| REQUIREMENT |
Apart from the pictures, every part of the records below gets retyped exactly.

START DATA FOR PROCESSING

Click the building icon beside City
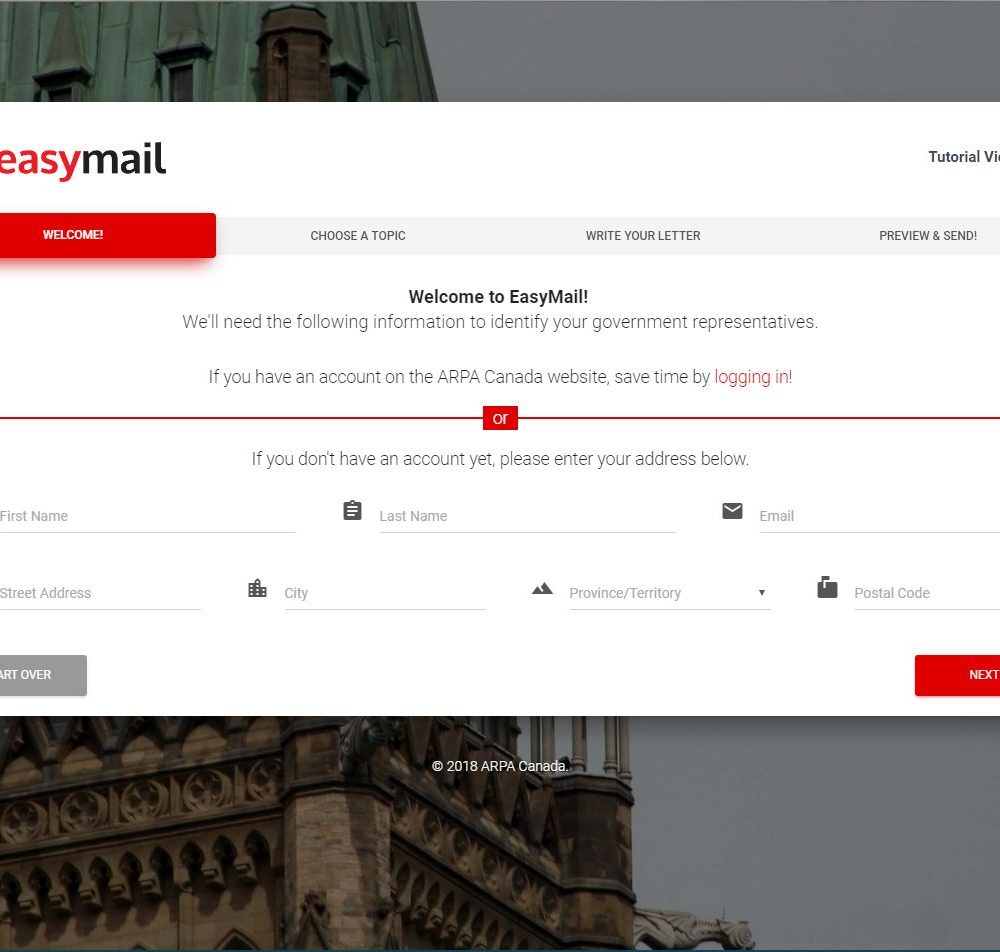point(257,588)
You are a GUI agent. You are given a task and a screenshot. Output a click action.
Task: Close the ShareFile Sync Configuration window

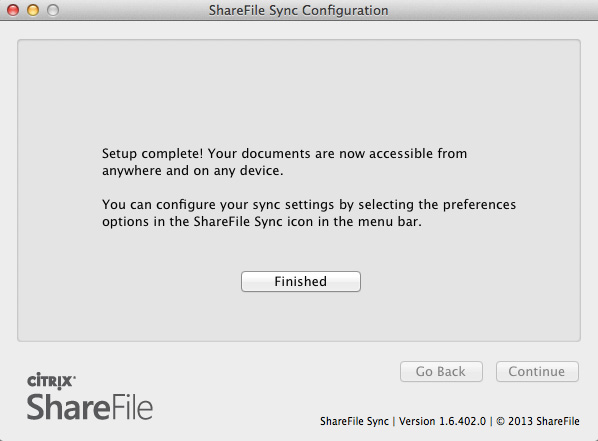13,10
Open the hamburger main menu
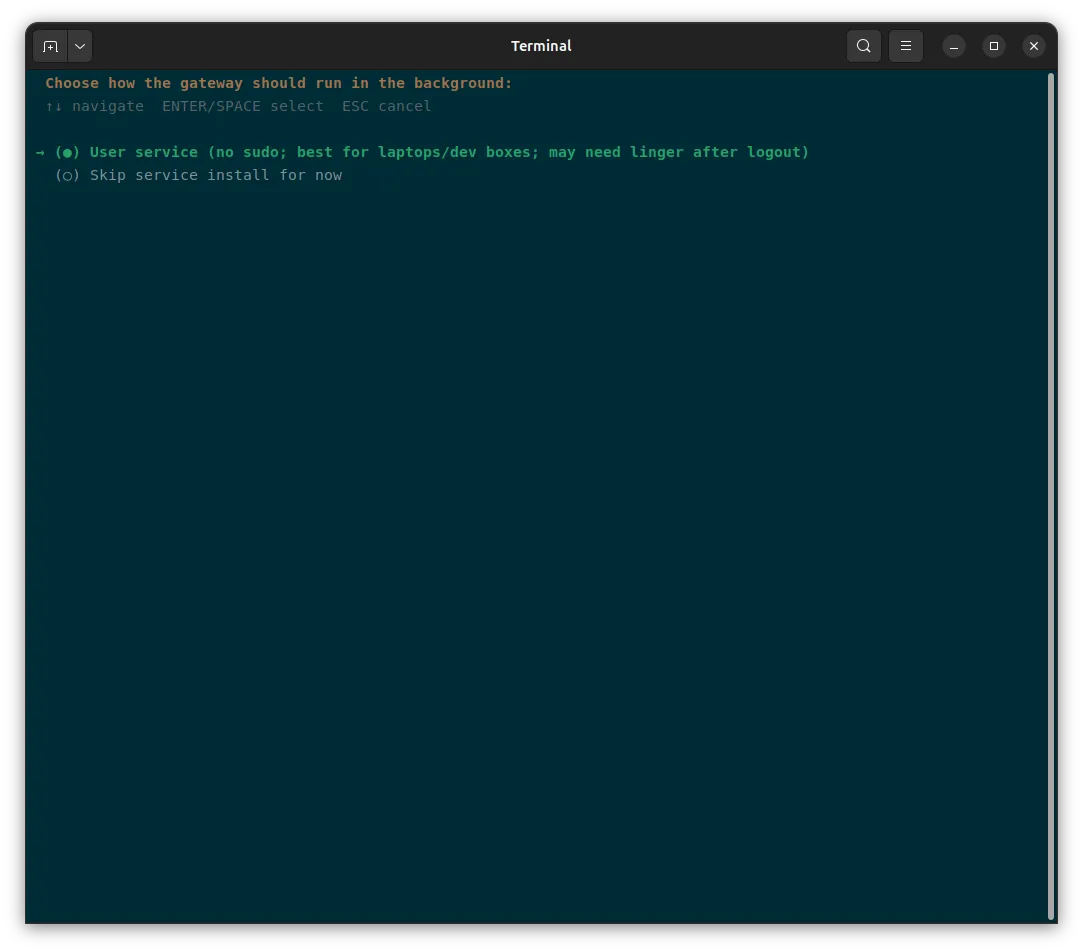The width and height of the screenshot is (1083, 952). tap(905, 46)
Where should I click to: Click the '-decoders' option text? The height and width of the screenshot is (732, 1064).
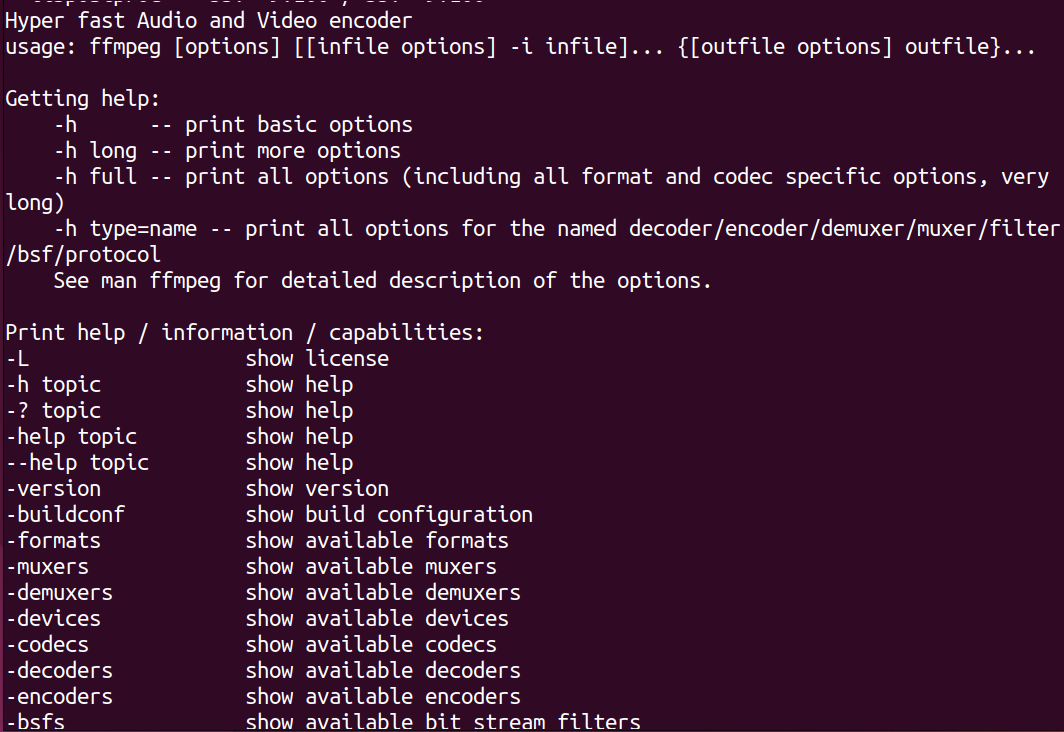click(60, 671)
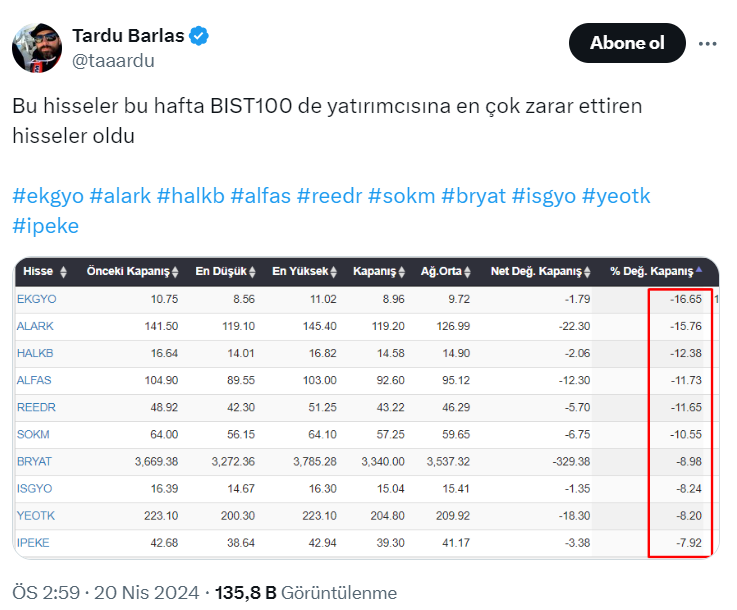737x610 pixels.
Task: Visit the #reedr hashtag
Action: coord(331,196)
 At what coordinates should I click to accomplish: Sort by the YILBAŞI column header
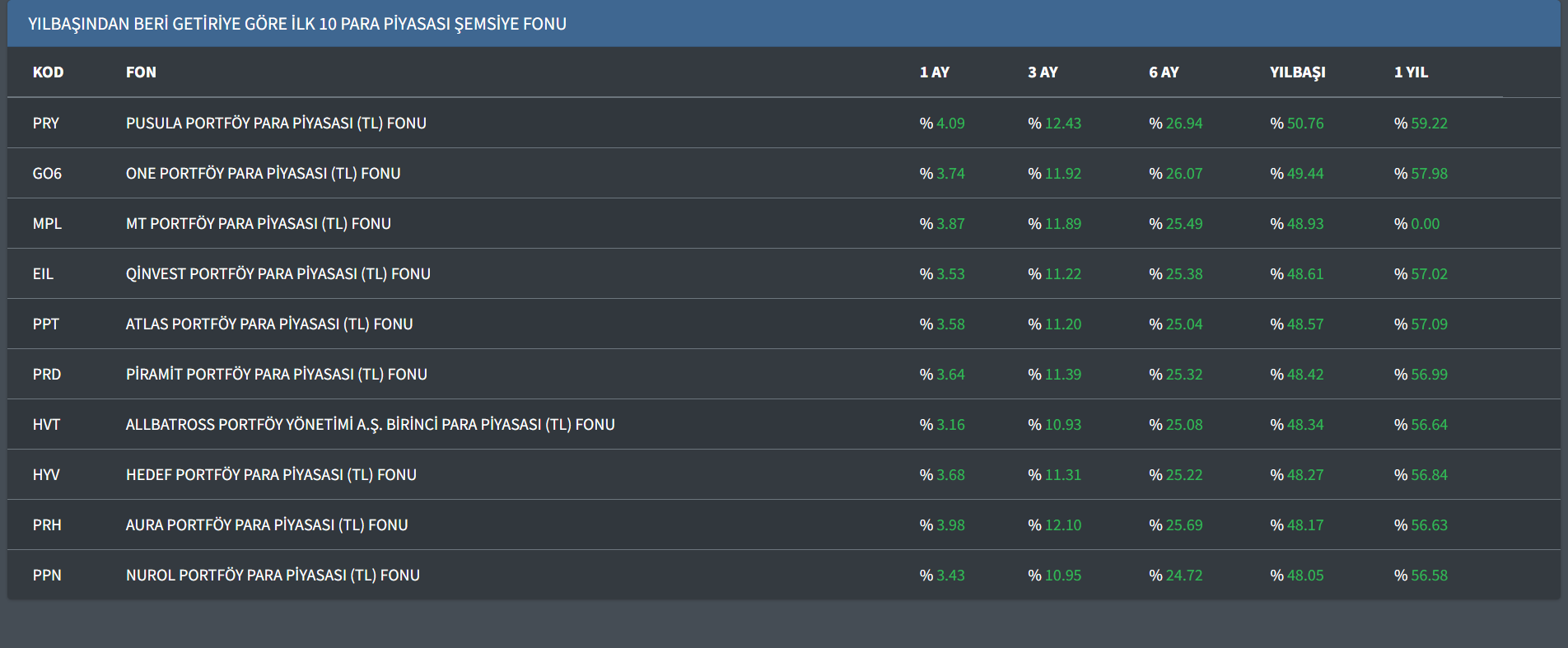(1297, 72)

END DATA FOR PROCESSING

| THE COMPLETED TASK |
Click the building icon beside City
point(257,588)
You are a GUI agent. You are given a task and a screenshot. Output a click action.
Task: Close the ShareFile Sync Configuration window

13,10
Open the hamburger main menu
The width and height of the screenshot is (1083, 952). tap(905, 46)
Where should I click to: Click the '-decoders' option text? The height and width of the screenshot is (732, 1064).
click(60, 671)
737x610 pixels.
Task: Visit the #reedr hashtag
Action: coord(331,196)
 At what coordinates should I click to accomplish: Sort by the YILBAŞI column header
(1297, 72)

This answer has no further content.